在无示范培训强化学习中学习零约束与破坏政策 (Learn Zero-Constraint-Violation Policy in Model-Free Constrained Reinforcement Learning)

In the trial-and-error mechanism of reinforcement learning (RL), a notorious contradiction arises when we expect to learn a safe policy: how to learn a safe policy without enough data and prior model about the dangerous region? Existing methods mostly use the posterior penalty for dangerous actions, which means that the agent is not penalized until experiencing danger. This fact causes that the agent cannot learn a zero-violation policy even after convergence. Otherwise, it would not receive any penalty and lose the knowledge about danger. In this paper, we propose the safe set actor-critic (SSAC) algorithm, which confines the policy update using safety-oriented energy functions, or the safety indexes. The safety index is designed to increase rapidly for potentially dangerous actions, which allows us to locate the safe set on the action space, or the control safe set. Therefore, we can identify the dangerous actions prior to taking them, and further obtain a zero constraint-violation policy after convergence.We claim that we can learn the energy function in a model-free manner similar to learning a value function. By using the energy function transition as the constraint objective, we formulate a constrained RL problem. We prove that our Lagrangian-based solutions make sure that the learned policy will converge to the constrained optimum under some assumptions. The proposed algorithm is evaluated on both the complex simulation environments and a hardware-in-loop (HIL) experiment with a real controller from the autonomous vehicle. Experimental results suggest that the converged policy in all environments achieves zero constraint violation and comparable performance with model-based baselines.
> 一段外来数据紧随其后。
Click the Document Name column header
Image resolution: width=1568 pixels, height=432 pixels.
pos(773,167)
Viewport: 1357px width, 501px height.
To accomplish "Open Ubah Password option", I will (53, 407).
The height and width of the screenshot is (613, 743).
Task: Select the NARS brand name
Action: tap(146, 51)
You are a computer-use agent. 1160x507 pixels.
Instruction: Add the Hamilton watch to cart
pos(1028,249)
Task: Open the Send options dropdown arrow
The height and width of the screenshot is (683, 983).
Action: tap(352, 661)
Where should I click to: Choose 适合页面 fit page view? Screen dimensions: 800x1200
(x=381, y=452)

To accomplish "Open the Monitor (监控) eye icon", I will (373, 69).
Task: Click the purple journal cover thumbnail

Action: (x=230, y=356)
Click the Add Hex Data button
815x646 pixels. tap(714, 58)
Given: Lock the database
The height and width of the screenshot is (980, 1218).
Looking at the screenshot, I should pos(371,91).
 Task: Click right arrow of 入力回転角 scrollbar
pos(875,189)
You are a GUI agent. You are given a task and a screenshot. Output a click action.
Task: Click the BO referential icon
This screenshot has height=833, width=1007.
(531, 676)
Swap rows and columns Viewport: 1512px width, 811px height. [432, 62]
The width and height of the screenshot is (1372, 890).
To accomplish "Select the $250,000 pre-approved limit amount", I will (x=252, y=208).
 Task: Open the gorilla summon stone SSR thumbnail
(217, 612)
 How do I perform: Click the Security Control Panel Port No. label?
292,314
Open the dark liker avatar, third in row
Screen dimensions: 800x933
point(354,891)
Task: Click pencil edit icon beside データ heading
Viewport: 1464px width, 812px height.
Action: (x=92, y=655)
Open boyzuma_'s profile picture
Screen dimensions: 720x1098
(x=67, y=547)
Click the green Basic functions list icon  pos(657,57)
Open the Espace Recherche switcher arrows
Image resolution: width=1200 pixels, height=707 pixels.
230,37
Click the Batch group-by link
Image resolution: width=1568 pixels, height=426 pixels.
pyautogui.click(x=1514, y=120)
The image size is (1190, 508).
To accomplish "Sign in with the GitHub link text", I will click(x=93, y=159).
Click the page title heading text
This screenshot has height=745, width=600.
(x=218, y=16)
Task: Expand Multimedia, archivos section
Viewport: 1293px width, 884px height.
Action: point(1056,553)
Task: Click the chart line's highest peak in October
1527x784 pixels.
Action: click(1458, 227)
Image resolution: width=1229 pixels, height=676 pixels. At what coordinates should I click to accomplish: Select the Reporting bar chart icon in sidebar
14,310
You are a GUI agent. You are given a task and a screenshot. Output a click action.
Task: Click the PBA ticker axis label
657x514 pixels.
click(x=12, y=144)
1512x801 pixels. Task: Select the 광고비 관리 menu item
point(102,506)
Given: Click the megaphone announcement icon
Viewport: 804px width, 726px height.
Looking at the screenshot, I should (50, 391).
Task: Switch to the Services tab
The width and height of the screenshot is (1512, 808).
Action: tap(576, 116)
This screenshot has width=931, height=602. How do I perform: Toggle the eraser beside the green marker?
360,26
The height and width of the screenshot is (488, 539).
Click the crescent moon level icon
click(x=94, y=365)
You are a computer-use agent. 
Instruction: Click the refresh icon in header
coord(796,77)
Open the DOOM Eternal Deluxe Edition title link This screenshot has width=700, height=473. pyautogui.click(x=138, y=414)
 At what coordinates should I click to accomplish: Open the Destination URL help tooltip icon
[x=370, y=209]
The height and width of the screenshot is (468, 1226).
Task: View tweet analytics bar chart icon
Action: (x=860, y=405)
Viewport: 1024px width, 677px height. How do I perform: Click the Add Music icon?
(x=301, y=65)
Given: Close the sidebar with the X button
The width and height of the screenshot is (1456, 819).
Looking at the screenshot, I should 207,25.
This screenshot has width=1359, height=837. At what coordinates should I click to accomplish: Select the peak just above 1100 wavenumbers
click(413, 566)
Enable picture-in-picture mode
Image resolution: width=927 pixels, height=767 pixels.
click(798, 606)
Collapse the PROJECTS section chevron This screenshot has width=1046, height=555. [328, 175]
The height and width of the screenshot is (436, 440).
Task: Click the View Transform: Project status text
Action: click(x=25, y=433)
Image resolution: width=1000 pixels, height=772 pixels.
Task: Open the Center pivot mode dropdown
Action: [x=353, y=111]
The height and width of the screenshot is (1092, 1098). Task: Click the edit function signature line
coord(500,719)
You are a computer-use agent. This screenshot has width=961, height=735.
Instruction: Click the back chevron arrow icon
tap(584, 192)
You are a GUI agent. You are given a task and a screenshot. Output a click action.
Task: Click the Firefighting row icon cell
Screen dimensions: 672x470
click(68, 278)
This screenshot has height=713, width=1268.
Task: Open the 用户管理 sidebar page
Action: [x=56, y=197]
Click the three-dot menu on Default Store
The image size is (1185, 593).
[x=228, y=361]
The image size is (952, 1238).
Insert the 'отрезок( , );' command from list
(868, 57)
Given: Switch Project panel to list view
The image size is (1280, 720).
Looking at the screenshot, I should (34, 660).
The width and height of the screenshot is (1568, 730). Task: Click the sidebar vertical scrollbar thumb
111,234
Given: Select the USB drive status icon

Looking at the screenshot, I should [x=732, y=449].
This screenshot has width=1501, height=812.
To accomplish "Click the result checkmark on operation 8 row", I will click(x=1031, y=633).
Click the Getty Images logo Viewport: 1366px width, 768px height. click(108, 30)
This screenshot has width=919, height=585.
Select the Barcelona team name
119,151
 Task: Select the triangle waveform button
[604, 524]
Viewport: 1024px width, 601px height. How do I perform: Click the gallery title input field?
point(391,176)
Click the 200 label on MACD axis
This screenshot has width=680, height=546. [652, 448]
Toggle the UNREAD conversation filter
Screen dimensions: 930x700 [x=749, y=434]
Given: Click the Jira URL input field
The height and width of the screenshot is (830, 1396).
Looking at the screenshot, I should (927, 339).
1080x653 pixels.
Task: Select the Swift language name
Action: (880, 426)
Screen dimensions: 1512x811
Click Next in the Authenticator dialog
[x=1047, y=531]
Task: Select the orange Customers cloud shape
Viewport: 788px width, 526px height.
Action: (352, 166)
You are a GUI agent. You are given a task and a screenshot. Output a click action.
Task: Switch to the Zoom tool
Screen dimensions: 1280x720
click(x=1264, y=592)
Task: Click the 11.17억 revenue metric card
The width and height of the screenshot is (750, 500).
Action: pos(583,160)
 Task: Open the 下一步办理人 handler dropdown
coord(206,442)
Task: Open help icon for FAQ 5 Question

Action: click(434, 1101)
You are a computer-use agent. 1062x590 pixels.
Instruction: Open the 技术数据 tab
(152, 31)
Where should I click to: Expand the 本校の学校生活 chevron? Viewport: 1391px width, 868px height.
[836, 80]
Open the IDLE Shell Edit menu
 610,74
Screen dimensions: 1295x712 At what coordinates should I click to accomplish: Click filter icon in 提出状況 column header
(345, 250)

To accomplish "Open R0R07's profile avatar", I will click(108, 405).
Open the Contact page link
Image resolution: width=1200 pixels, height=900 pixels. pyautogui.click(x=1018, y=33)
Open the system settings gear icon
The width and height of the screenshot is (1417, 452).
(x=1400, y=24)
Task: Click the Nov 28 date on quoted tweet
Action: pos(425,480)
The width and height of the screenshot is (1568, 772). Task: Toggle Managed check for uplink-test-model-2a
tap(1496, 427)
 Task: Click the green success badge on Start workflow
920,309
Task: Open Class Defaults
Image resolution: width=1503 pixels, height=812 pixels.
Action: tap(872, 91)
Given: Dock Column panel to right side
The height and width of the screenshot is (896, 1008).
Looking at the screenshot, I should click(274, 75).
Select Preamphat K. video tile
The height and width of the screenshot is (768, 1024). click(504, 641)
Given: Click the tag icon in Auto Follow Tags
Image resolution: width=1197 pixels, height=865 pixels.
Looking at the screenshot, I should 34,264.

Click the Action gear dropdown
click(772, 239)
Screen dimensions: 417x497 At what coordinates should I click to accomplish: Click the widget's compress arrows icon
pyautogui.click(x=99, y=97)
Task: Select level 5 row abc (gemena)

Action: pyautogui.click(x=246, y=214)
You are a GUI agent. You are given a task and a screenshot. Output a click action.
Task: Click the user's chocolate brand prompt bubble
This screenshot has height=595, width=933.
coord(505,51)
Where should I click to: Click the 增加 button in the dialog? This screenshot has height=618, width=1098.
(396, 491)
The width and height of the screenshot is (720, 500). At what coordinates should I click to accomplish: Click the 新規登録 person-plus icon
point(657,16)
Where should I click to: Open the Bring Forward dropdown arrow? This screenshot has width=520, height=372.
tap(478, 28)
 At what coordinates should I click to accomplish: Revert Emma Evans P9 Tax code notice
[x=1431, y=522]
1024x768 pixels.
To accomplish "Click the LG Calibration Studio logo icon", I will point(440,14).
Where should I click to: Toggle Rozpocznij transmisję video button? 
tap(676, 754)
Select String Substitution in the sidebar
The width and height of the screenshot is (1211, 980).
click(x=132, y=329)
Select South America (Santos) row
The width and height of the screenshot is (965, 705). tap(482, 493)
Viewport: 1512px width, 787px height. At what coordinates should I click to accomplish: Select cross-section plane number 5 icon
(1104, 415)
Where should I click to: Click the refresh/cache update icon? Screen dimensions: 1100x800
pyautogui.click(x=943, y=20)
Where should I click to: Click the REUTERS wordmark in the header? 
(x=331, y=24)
翻译：在强化学习的试错机制(RL)中,当我们期望学习安全的政策时,就会出现一个臭名昭著的矛盾:如何学习安全的政策而没有足够的数据和安全区域的先前模式?现有方法大多对危险行动使用事后惩罚,这意味着代理人在面临危险之前不会受到惩罚。这一事实导致代理人即使在趋同之后也无法学习零违反政策。否则,它不会受到任何惩罚,并失去对危险的了解。在本文中,我们提议采用安全性行为者-批评(SSAC)算法,该算法将政策更新限于安全性能源功能,或安全指数。安全指数的设计是为了迅速增加可能危险的行动,从而使我们能够在行动空间或控制安全套上找到安全套,这意味着代理人在遇到危险之前不会受到惩罚。因此,我们可以确定代理人即使在趋同之后也无法学到零违反政策的政策。我们声称,我们可以以无模式的方式学习能源功能,类似于学习所有价值函数。通过将能源功能转换为制约性模式,我们制定了一种限制性的政策模型,我们制定了一种限制性RL政策模型,在最佳的操作环境中,我们用一种比较性标准来评估我们提出的硬的硬性标准。